Ortiz’s primary argument is that the district court’s decision violated the maxim that a jury
is “entitled to believe some parts and disbelieve other parts of the testimony of any given witness.”
Appellant Br. 37 (quoting Tolbert v. Queens College, 242 F.3d 58, 74 (2d Cir. 2001)). Ortiz
contends that the jury’s split verdict, rather than suggesting that the jury entirely rejected Ortiz’s
testimony, merely meant that it believed some parts of his testimony and disbelieved others (and
similarly, that it believed some parts of the officers’ testimony and disbelieved others).
We agree with Ortiz. The Rule 50(b) standard is a stern one, and under that strict standard
we cannot say that there was a “complete absence of evidence supporting the verdict” here. Diesel,
232 F.3d at 103 (emphasis added). It is true that, based on its answer to the supplemental question,
the jury does seem to have accepted the officers’ account of how, why, and when they handcuffed
Ortiz. However, the district court went too far in determining that the jury’s answer to that
5
question—and the jury’s finding that no unlawful arrest had taken place—necessarily meant that
the jury had rejected all of Ortiz’s testimony relating to excessive force. The jury may well have
disbelieved Ortiz’s testimony that Officer Vazquez attacked Ortiz from behind and drove him to
the ground with a kick, or thought that Ortiz was exaggerating in his description of the altercation;
nonetheless, the jury may still have credited Ortiz’s testimony that Officer Vazquez kicked him at
some point during the encounter. The jury was entitled to credit some portions of Ortiz’s testimony
while disbelieving other portions. The jury could have reasonably regarded the medical evidence
Ortiz presented as corroborating his testimony that he was violently kicked—in contrast to his
uncorroborated and somewhat implausible account of the genesis of the encounter. As a result, the
district court erred in directing judgment for Officer Vazquez on the excessive force claim, because
a “reasonable jury” may have had a “legally sufficient evidentiary basis to find for [Ortiz] on that
issue.” Cash v. Cty. of Erie, 654 F.3d 324, 333 (2d Cir. 2011) (citation omitted).

- _Given records_:
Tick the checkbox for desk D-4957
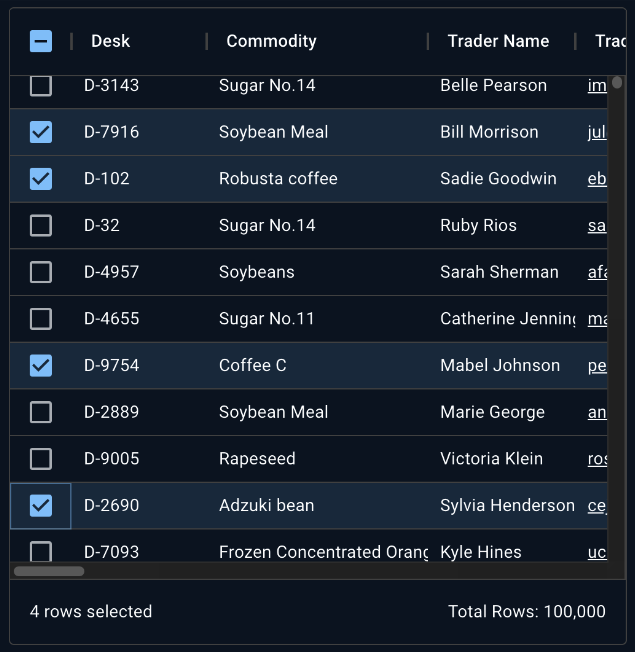This screenshot has height=652, width=635. [41, 272]
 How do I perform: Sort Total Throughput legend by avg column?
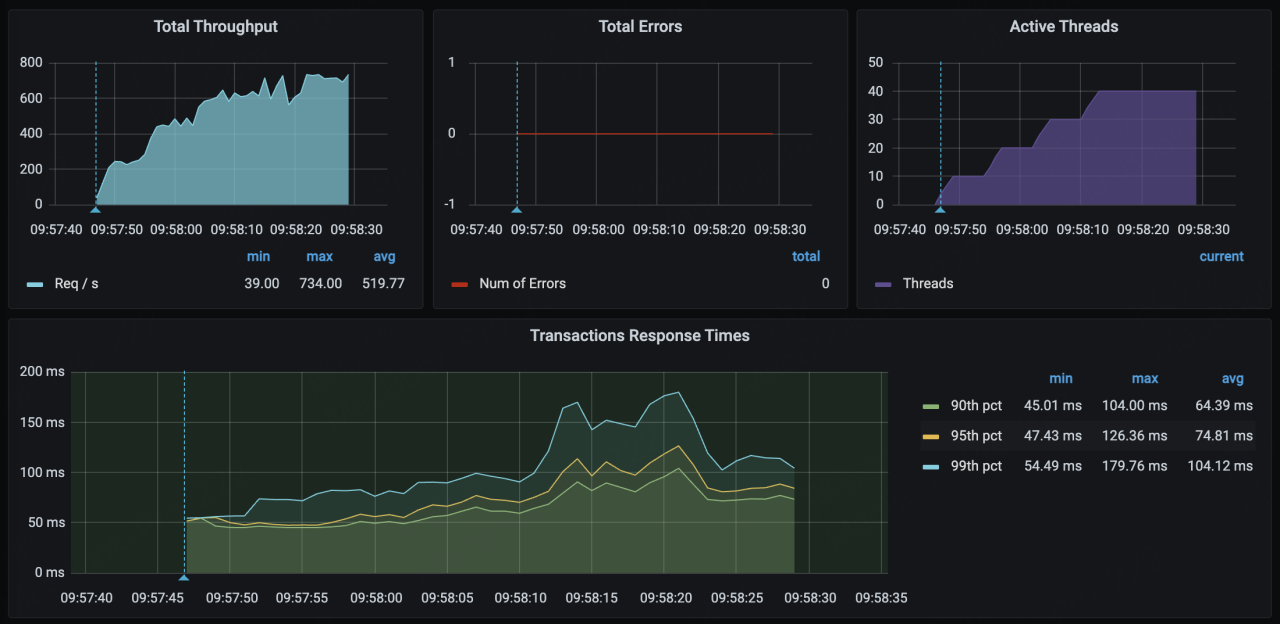384,257

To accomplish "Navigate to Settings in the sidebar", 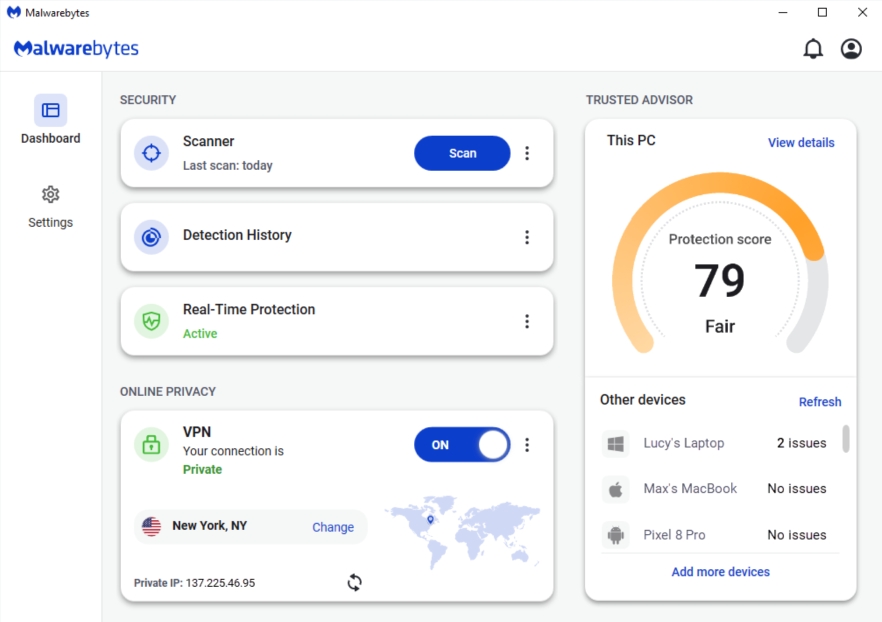I will click(50, 207).

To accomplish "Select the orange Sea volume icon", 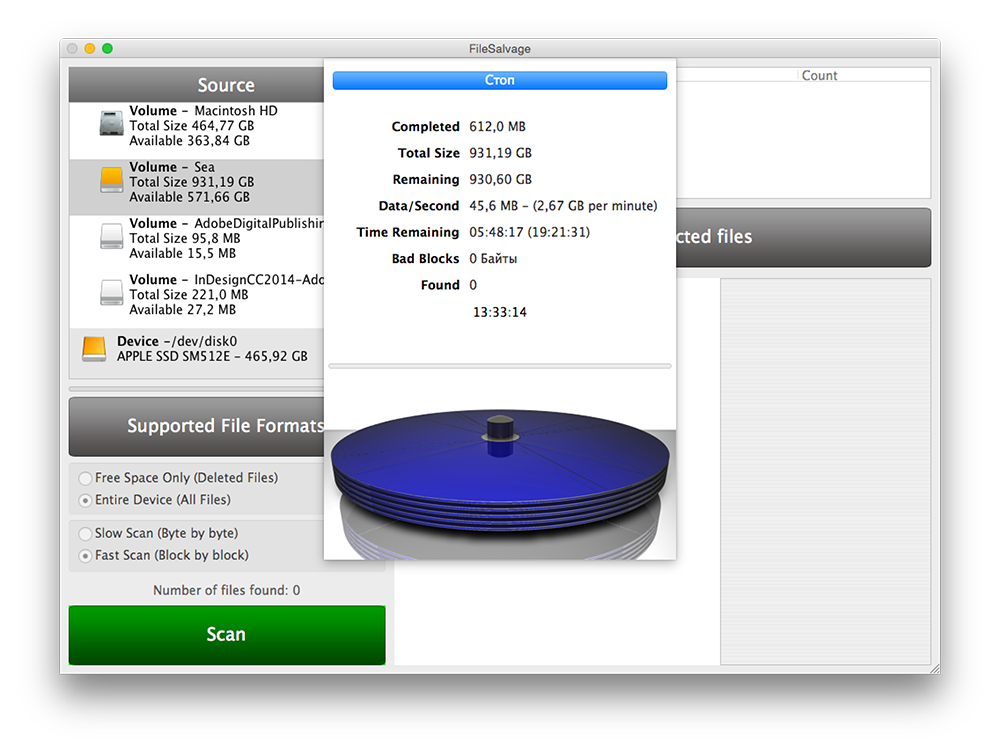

- _Required actions_:
**a.** Summarize the Ortiz opinion excerpt in two sentences.
**b.** According to the Ortiz opinion excerpt, what evidence could the jury reasonably have regarded as corroborating Ortiz's testimony that he was violently kicked?
Answer from the Ortiz opinion excerpt alone, not the listing.

- _Answers to the exercise_:
**a.** Ortiz argues that the district court ignored the rule that a jury may believe some parts of a witness's testimony and disbelieve others, so the split verdict did not mean the jury rejected all his testimony. The court agrees that under the strict Rule 50(b) standard the jury could have credited his testimony that Officer Vazquez kicked him, which medical evidence supported, so the district court erred in directing judgment for Officer Vazquez on the excessive force claim.

**b.** The medical evidence Ortiz presented.